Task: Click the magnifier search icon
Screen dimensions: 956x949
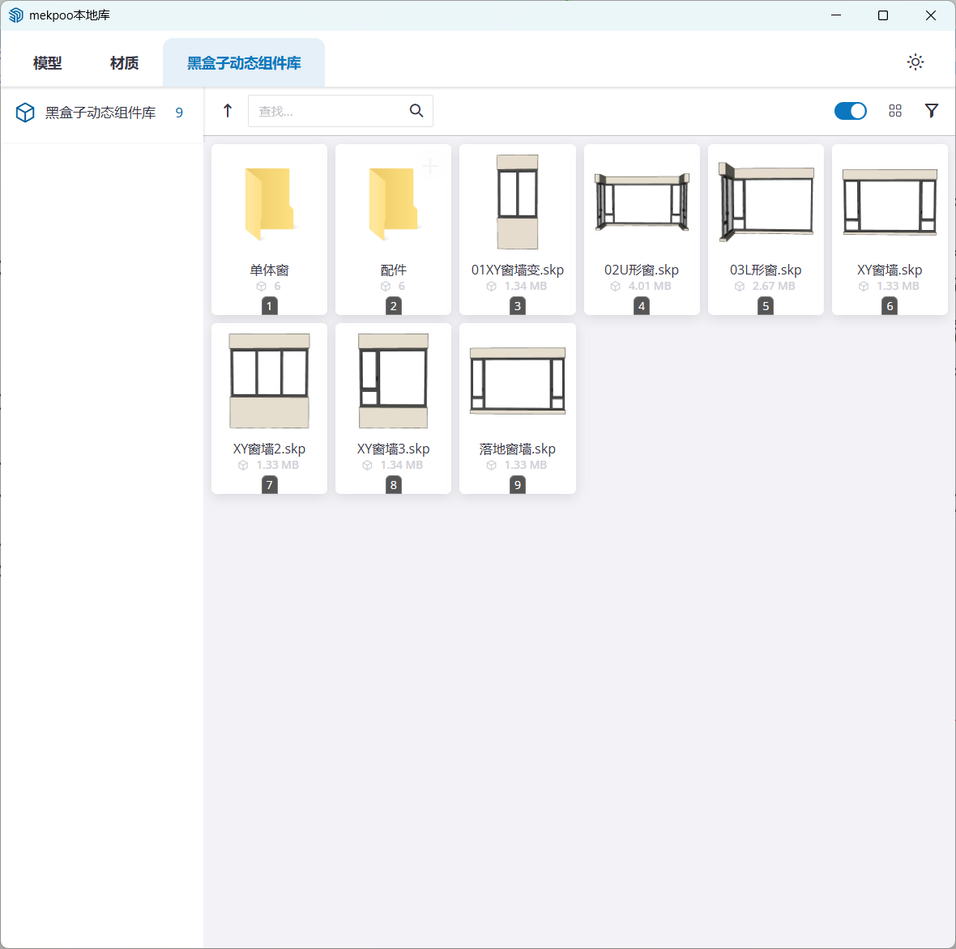Action: [416, 111]
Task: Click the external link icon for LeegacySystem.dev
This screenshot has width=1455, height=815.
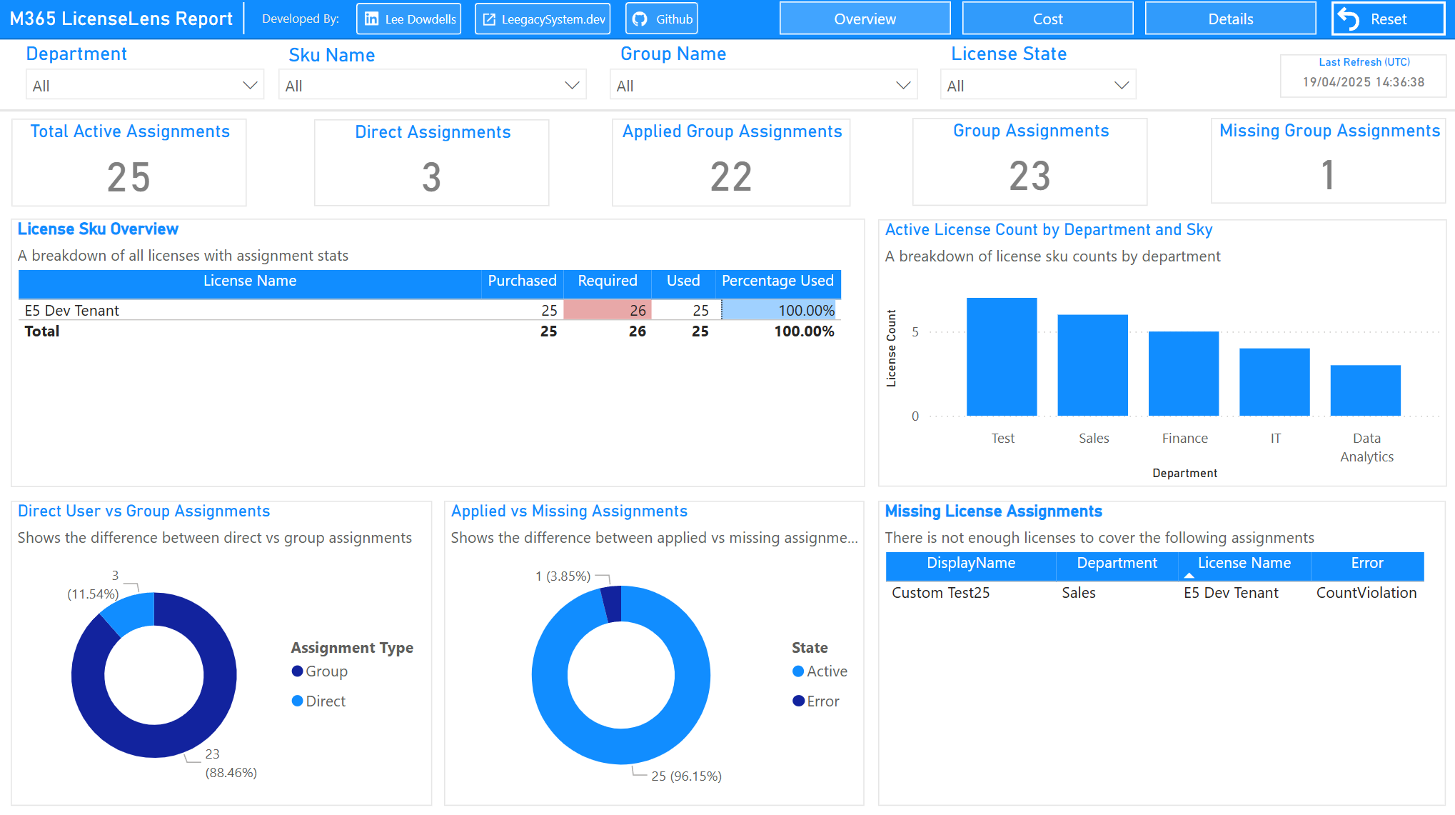Action: [x=489, y=19]
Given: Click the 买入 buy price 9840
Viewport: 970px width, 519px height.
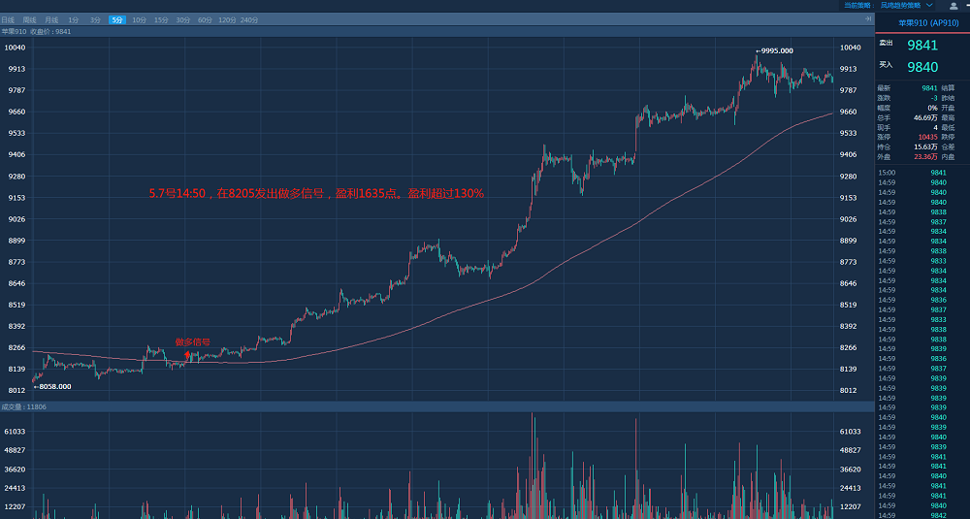Looking at the screenshot, I should click(922, 66).
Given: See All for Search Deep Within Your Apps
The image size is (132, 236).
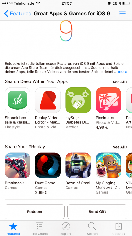Looking at the screenshot, I should (120, 82).
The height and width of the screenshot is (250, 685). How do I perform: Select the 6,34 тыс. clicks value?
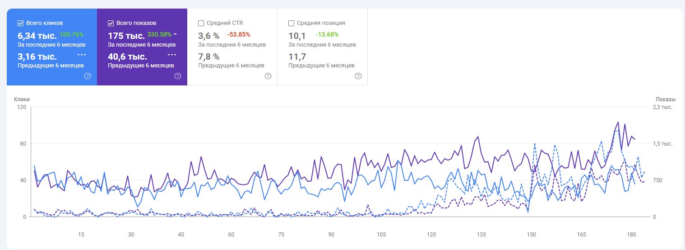pos(37,36)
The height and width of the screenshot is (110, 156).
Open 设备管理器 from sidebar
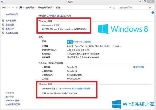coord(10,21)
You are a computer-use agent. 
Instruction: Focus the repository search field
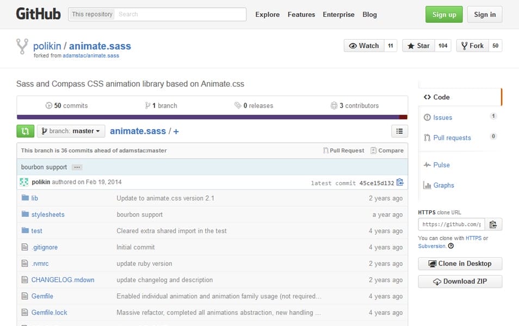pos(181,14)
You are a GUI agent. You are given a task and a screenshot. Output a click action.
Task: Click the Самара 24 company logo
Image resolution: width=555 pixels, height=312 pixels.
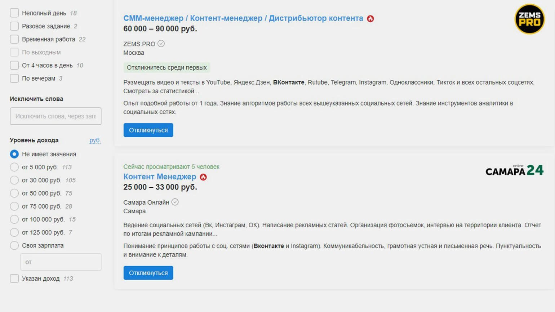(x=515, y=170)
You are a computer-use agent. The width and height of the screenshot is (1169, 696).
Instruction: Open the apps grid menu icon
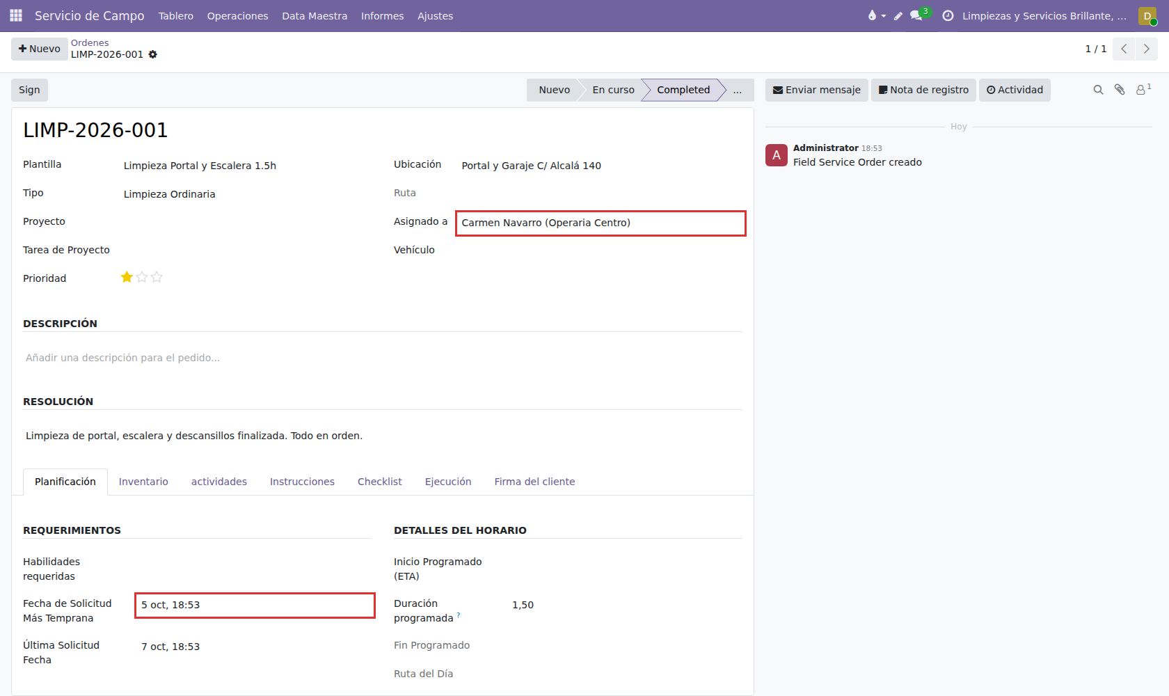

■ **Your objective**: Can you locate every line in the records above that contains the word "height" and copy each of those lines out in full?

■ **Result**:
This screenshot has width=1455, height=815.
Viewport: 970px width, 519px height.
The height and width of the screenshot is (250, 685). How do I perform: Select the 6,34 тыс. clicks value?
The height and width of the screenshot is (110, 156).
Image resolution: width=555 pixels, height=312 pixels.
You are a computer-use agent. The width and height of the screenshot is (1169, 696).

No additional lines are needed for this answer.